▶ **TEXT EXTRACT**
# Simple altenative : Bottom charging



## KZOR (15/7/16)

When I read the reviews of certain mods one of the complaints about some were that the device has to be charged lying on the side since the charge port was mounted on the bottom of the device.
Walked into a stationary shop few days back and found this little gimmick that I knew would work wonderful to solve that problem.
Now two of my favourite devices can enjoy the comfort of a steel mesh lazyboy.

Reactions: Like 10 | Winner 7 | Useful 3 | Creative 9


----------



## Darrylth (19/7/16)

very clever


----------



## gertvanjoe (19/7/16)

Genius


----------



## Spydro (20/7/16)

Interesting find, but not one I'd ever use. I don't charge any batts in the mods.


----------



## adnaanhitman (14/12/16)

KZOR said:


> When I read the reviews of certain mods one of the complaints about some were that the device has to be charged lying on the side since the charge port was mounted on the bottom of the device.
> Walked into a stationary shop few days back and found this little gimmick that I knew would work wonderful to solve that problem.
> Now two of my favourite devices can enjoy the comfort of a steel mesh lazyboy.
> 
> ...


Well done. Very creative indeed.

Reactions: Agree 1


----------

▶ **INFORMATION SHOWN**
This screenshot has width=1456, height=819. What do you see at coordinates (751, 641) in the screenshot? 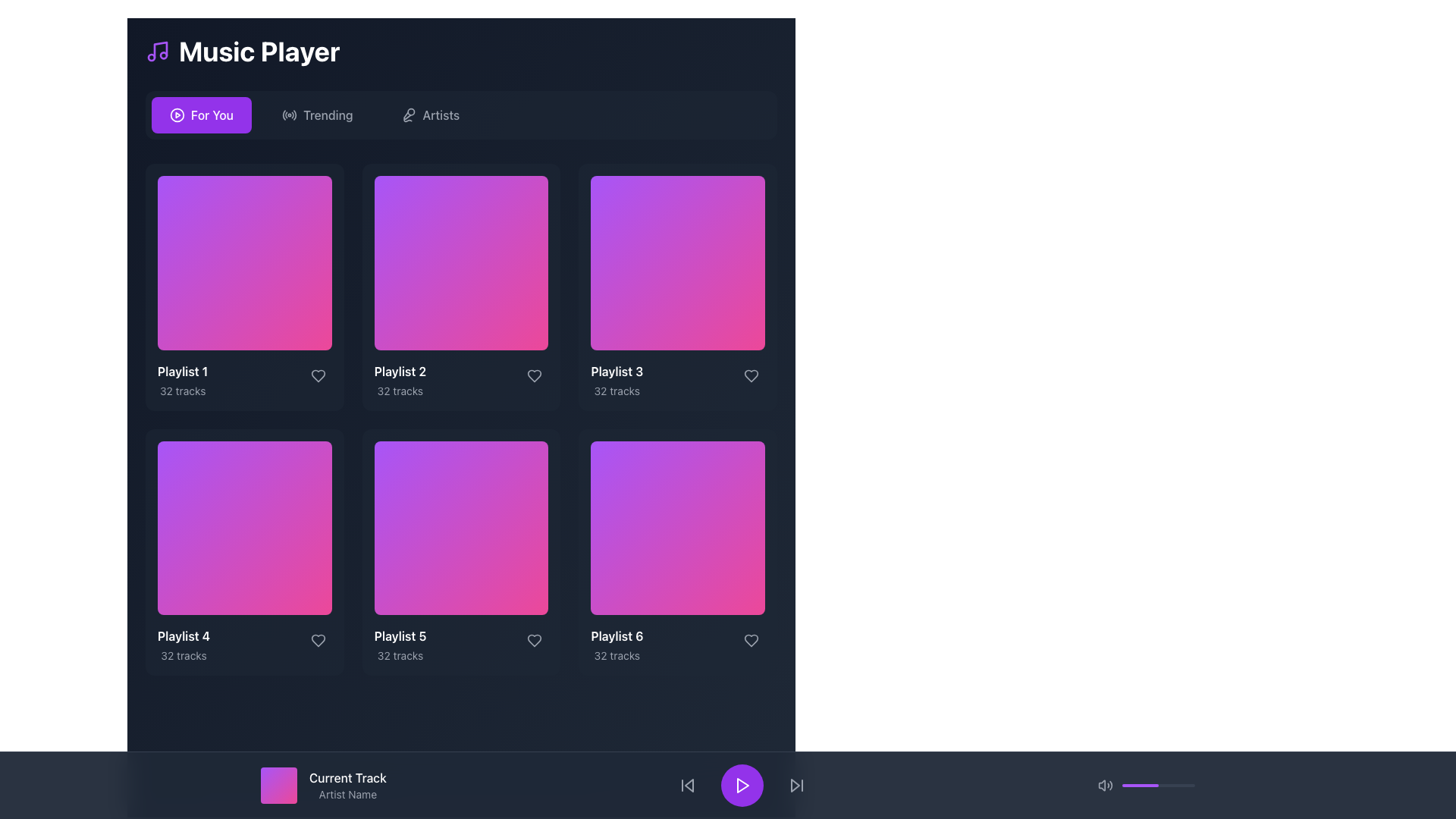
I see `the heart-shaped favorite button located at the bottom-right of 'Playlist 6'` at bounding box center [751, 641].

▶ **WRITTEN EXERCISE**
Please answer these from the bottom-charging forum thread:
1. Where did KZOR find the item?
2. According to the complaint in some mod reviews, why did the device have to be charged lying on its side?
3. What does Spydro say about charging batts?

▶ **COMPLETED TASK**
1. In a stationary shop.
2. The charge port was mounted on the bottom of the device.
3. Spydro doesn't charge any batts in the mods.